High Availability - One Node Failed, Increase Drive Size

RealRuler2112 · September 8, 2021, 3:47pm

We had a massive storm yesterday and ended up with a brownout situation, then the power failed completely for several hours. The UPSs were drained and things shut down. This morning, the PBX was in a split brain condition, with mysql running on the primary and everything else on the secondary. Unfortunately, asterisk refuses to start on the primary.

So far, I’ve tried looking for corrupt files, file system problems, power cycling it, swearing at it, looking at config & log files, etc - nothing has helped. I’m to the point where I’m making no progress & am pretty much out of ideas of what to try. Unless someone has suggestions, I’m at the point of reinstalling the one node, then rebuilding the cluster.

With all the little tweaks I’ve made since getting the system, many of which are not stored on the mirrored drive space, I’d rather not wipe the drive… I know that I’m going to miss something and end up being bitten by it.

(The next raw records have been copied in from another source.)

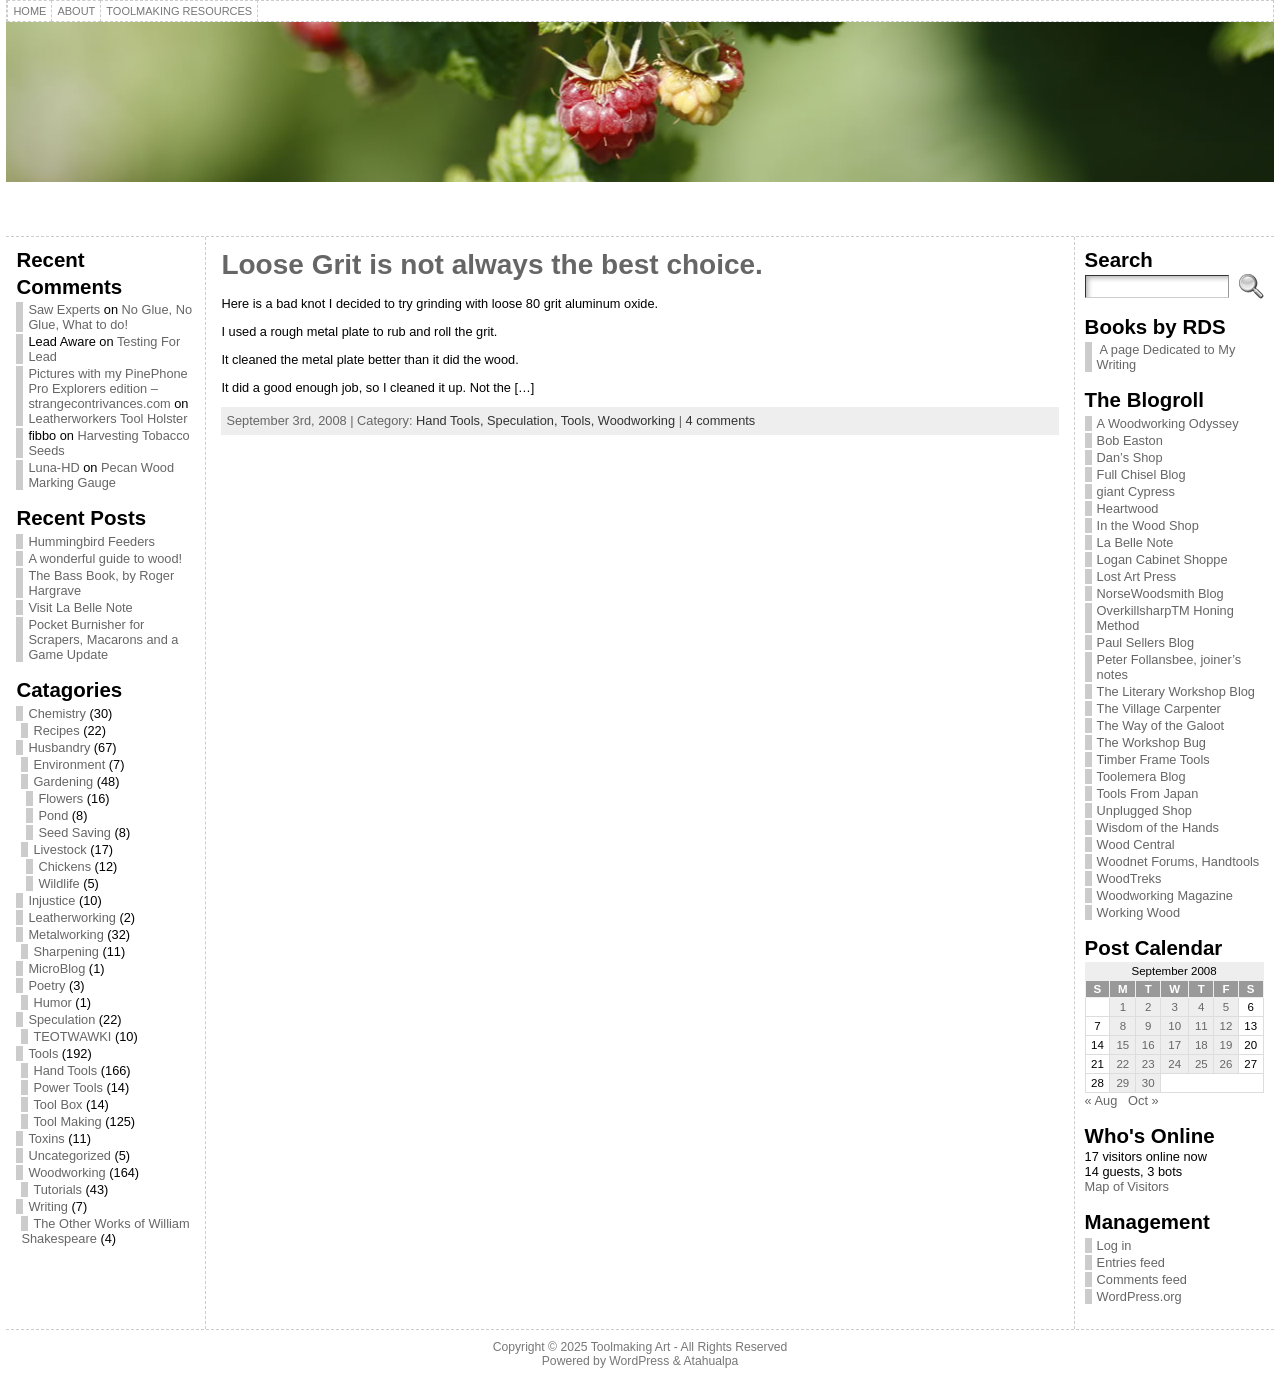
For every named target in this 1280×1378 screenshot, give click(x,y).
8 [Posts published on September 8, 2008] (1123, 1026)
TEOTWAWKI (72, 1036)
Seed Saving (74, 832)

Both PBX systems currently have 480 gig SSDs in them - I replaced the 240 gig that they came with almost immediately as they were nowhere near large enough to store the amount of call recordings that sales told me they would. (A sales person exaggerate? NEVER! ) Even after doubling the size, they still only barely hold the 3 months management wants.

Because I’m looking to replace the drive in one already, I was thinking it’d be a good opportunity to increase the size of the drives in both systems. I cannot find a matching 480 gig drive locally, but 1T drives are readily available. Unfortunately, I do not know how the reinstall would go having the new drive be 1T while the currently active node is 480 gig.

My assumption is that I’d install PBXact on the new drive, join the cluster, let it sync, then have the freshly installed system take over as the active node and repeat the whole process for the other system. Does anyone have any experience with this or input for me? I read through the VG resizing document on the wiki, but that assumes you’re starting with a healthy cluster and that the hardware on the two machines exactly matches.

RealRuler2112 · September 9, 2021, 8:16pm

Given the lack of response, I’m going to assume that nobody has done this or remembers details about replacing drives in an HA setup with larger ones. Found matching drives & ordered some, both for this replacement & to have spares should something like this happen in the future; going to just do a straight replacement.

Really wish I didn’t have to do a reinstall, but ‘unknown error’ isn’t a whole heck of a lot to go on…

dicko · September 9, 2021, 10:27pm

As a very expensive commercial module, one would expect Sangoma to continue to provide support, in that absence and putting on my very old and tattered Elastix hat (How’s it hanging @danardf) , DRBD with two nodes is a recipe for a burgeoning disaster as you have found.

When we first did this in Elastix a couple of centuries ago (for free), you always needed a recipe to recover, this link

should help. Having resolved the split brain condition, you can follow the recipes to replace and resync the secondary block storage with a larger device (you are not limited to any FileSystem here, check with LinBit).

Moving on from here, adding a non storage ‘quorum’ resolver (could be a Raspberry PI) for your DRBD system would be a good idea

Good Luck. but basically any two node HA system can but ultimately fail and need manual resolution, no matter how much you paid for it

franckdanard · September 10, 2021, 5:48am

Hey Dicko.
That was the good time

microchipmatt · September 10, 2021, 10:18am

@RealRuler2112. Sounds like a tough situation. I know this isn’t helpful now and I don’t know how large your environment is. I’m in education with 1000 staff 6000 students and 30 sites. I Almost went HA across our large geographic locations (think the north and oil) but ultimately decided against it when I saw all the heartbeat and syncing involved…matched versioning etc. Instead I went with daily dumps to the cloud that are restored on my secondaries from my primary to match data on secondary failovers. More forgiving with freepbx 14 and 15, with the way backup and restore was reworked in freepbx 15. My restore file with all config settings, database data and greetings for 31 sites and currently 3000 voice messages is only 1.3 gb…not sure how that all fits in a 1.3 gb backup but it does compressed, and then rclone for duplication to and from the cloud from my primaries to my secondaries is my friend.it should be noted my secondaries are at different locations with dns used in the wait for failover. All primaries and secondaries look like the same identity to the trunk provider through the magic of virtual nat pointers. Only the trunk provider is allowed to communicate with them.

@dicko, in another lifetime I once looked at and considered (T) - HAAst But my wallet and my skill level ran away screaming when I saw the price and configuration manual, which also matches your very truthful statement of how a HA system can fail no matter how much you pay for it.

system · October 11, 2021, 10:18am

This topic was automatically closed 31 days after the last reply. New replies are no longer allowed.